#### WHAT THE TASK REQUIRES
Return the records from the line containing "Where should I click to: Click the CLASS" through the line containing "Click the Cut", both lines included, reproducing each one verbatim.

#### INFORMATION SUPPLIED

"""

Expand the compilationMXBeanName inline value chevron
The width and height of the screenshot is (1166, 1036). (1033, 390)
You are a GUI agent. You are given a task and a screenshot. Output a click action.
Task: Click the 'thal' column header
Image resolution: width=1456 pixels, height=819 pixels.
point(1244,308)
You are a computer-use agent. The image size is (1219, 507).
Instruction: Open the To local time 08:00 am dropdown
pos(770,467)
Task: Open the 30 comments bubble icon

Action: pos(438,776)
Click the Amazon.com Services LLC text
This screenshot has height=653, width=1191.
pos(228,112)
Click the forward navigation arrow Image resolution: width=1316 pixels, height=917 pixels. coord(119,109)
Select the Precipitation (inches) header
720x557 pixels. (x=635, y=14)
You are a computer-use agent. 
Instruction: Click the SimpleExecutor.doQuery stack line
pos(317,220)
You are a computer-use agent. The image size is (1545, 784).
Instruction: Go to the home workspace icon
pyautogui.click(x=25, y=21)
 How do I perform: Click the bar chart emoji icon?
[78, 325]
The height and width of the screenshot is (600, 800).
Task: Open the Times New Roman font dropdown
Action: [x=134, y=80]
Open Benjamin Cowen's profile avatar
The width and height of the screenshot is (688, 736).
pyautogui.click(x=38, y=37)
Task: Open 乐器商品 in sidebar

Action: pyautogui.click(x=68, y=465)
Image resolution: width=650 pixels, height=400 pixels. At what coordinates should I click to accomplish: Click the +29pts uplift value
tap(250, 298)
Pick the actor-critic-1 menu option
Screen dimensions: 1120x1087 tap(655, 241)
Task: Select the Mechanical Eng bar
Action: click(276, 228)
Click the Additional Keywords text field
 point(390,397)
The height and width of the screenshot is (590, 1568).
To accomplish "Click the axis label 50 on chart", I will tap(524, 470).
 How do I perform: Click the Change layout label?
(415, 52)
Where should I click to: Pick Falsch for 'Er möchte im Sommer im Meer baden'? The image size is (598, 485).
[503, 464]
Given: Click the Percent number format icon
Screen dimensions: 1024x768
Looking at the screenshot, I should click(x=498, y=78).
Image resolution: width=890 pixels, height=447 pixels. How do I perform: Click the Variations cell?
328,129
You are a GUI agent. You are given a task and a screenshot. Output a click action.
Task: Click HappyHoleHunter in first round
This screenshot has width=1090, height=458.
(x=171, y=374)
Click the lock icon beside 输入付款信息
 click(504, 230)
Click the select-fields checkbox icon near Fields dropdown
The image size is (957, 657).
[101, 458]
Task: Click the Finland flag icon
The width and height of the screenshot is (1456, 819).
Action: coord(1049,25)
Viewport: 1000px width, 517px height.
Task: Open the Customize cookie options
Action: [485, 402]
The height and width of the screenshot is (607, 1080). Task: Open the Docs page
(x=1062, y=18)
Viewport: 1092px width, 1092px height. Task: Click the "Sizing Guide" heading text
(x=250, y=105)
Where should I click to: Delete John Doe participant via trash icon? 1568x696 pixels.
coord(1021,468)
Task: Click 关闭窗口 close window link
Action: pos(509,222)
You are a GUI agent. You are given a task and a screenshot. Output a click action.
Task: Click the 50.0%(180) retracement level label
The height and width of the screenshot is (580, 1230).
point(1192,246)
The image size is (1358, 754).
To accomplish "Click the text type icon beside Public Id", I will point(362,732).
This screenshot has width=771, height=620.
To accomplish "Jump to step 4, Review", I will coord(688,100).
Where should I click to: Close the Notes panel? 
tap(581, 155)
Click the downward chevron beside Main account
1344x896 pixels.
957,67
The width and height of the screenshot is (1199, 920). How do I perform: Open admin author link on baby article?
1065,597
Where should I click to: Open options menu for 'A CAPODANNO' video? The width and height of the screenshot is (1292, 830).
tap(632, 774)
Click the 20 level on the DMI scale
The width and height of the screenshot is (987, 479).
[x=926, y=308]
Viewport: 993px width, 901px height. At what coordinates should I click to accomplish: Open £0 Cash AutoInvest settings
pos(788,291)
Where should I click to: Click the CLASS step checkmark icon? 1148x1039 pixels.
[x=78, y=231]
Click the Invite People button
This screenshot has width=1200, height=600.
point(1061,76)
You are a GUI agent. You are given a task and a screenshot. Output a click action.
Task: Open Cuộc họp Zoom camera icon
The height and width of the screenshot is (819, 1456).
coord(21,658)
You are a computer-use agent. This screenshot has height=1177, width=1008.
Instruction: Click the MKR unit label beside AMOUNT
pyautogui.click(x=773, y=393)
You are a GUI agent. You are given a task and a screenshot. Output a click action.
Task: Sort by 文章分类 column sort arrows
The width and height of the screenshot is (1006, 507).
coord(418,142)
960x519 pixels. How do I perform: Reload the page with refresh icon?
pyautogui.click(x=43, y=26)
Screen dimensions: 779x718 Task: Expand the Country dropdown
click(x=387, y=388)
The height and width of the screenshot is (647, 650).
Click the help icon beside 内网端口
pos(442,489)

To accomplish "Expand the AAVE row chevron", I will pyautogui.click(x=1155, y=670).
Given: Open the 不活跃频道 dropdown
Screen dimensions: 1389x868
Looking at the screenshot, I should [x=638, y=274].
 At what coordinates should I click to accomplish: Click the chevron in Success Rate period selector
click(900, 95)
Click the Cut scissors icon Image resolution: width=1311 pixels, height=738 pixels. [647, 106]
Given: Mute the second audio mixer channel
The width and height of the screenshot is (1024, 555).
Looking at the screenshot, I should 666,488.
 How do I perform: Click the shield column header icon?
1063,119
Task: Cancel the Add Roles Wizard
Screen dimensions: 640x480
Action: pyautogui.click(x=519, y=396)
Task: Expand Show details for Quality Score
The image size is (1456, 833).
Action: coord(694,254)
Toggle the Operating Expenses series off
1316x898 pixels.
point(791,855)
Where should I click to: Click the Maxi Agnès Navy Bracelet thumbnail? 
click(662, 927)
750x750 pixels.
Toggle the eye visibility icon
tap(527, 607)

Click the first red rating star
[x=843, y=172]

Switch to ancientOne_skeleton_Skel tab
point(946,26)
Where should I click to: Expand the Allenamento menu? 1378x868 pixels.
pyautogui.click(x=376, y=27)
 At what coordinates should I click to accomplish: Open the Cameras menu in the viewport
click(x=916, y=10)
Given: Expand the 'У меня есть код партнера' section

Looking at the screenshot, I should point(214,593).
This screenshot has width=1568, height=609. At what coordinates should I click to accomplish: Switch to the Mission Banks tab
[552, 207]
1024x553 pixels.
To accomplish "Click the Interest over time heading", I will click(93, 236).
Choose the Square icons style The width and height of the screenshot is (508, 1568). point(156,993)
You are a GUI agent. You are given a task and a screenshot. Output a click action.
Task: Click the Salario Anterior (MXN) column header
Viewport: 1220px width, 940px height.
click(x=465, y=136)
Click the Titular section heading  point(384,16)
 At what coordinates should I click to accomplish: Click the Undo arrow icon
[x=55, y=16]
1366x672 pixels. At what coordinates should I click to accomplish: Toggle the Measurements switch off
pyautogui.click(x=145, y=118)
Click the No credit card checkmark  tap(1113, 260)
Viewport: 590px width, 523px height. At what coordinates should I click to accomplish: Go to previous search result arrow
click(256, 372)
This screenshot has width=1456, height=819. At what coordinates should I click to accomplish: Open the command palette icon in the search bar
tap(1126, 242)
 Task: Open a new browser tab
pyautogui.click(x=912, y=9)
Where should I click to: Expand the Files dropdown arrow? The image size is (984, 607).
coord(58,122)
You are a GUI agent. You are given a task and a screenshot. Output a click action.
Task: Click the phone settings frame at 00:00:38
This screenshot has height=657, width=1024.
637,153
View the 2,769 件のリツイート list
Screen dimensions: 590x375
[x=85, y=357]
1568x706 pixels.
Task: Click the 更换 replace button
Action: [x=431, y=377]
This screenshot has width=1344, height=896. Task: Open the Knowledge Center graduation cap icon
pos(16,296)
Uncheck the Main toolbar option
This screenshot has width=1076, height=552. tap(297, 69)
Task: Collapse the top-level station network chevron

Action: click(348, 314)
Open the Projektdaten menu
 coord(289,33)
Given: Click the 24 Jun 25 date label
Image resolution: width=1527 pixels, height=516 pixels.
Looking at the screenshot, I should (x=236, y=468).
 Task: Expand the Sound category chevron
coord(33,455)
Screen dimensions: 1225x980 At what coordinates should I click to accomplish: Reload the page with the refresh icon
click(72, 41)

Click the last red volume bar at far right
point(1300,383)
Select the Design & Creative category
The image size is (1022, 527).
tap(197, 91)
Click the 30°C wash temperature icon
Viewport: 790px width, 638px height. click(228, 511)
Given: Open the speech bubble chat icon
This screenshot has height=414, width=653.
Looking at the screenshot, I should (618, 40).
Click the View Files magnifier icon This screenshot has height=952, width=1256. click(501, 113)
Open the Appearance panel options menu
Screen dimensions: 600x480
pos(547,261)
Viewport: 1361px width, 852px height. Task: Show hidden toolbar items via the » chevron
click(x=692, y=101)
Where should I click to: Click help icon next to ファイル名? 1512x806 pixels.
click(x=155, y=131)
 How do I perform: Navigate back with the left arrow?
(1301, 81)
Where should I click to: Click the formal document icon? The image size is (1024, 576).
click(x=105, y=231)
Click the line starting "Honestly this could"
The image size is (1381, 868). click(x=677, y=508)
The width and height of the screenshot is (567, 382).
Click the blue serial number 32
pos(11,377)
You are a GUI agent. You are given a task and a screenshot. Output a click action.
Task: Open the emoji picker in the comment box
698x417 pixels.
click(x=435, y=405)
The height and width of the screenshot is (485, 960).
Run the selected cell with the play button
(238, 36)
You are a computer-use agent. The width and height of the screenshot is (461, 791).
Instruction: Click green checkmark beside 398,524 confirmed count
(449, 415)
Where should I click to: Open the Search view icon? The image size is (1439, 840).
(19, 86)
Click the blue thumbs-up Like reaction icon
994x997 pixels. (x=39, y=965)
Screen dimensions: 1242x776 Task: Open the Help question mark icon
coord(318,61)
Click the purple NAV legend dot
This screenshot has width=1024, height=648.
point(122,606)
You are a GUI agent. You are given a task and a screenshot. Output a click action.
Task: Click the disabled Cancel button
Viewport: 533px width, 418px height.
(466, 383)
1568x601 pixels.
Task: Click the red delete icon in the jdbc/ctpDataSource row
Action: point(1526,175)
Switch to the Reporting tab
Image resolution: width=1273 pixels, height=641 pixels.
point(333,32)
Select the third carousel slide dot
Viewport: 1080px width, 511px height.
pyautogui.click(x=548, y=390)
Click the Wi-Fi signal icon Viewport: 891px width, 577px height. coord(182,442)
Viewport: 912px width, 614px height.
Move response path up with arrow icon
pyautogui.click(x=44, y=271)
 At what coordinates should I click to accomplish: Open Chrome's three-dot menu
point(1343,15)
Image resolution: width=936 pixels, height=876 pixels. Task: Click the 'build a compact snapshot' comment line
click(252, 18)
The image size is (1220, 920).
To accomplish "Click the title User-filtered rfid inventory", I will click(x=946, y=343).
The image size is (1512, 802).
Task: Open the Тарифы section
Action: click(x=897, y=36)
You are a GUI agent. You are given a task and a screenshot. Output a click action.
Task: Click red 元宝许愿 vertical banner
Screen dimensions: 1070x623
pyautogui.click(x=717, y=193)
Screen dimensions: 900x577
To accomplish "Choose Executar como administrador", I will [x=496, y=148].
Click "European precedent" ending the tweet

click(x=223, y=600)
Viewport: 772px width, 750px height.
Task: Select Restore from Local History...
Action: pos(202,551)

"""

#### FULL ANSWER
Where should I click to: Click the CLASS step checkmark icon? 1148x1039 pixels.
[x=78, y=231]
Click the Invite People button
This screenshot has width=1200, height=600.
point(1061,76)
You are a GUI agent. You are given a task and a screenshot. Output a click action.
Task: Open Cuộc họp Zoom camera icon
The height and width of the screenshot is (819, 1456).
coord(21,658)
You are a computer-use agent. This screenshot has height=1177, width=1008.
Instruction: Click the MKR unit label beside AMOUNT
pyautogui.click(x=773, y=393)
You are a GUI agent. You are given a task and a screenshot. Output a click action.
Task: Sort by 文章分类 column sort arrows
The width and height of the screenshot is (1006, 507).
coord(418,142)
960x519 pixels. How do I perform: Reload the page with refresh icon?
pyautogui.click(x=43, y=26)
Screen dimensions: 779x718 Task: Expand the Country dropdown
click(x=387, y=388)
The height and width of the screenshot is (647, 650).
Click the help icon beside 内网端口
pos(442,489)

To accomplish "Expand the AAVE row chevron", I will pyautogui.click(x=1155, y=670).
Given: Open the 不活跃频道 dropdown
Screen dimensions: 1389x868
Looking at the screenshot, I should [x=638, y=274].
 At what coordinates should I click to accomplish: Click the chevron in Success Rate period selector
click(900, 95)
Click the Cut scissors icon Image resolution: width=1311 pixels, height=738 pixels. [647, 106]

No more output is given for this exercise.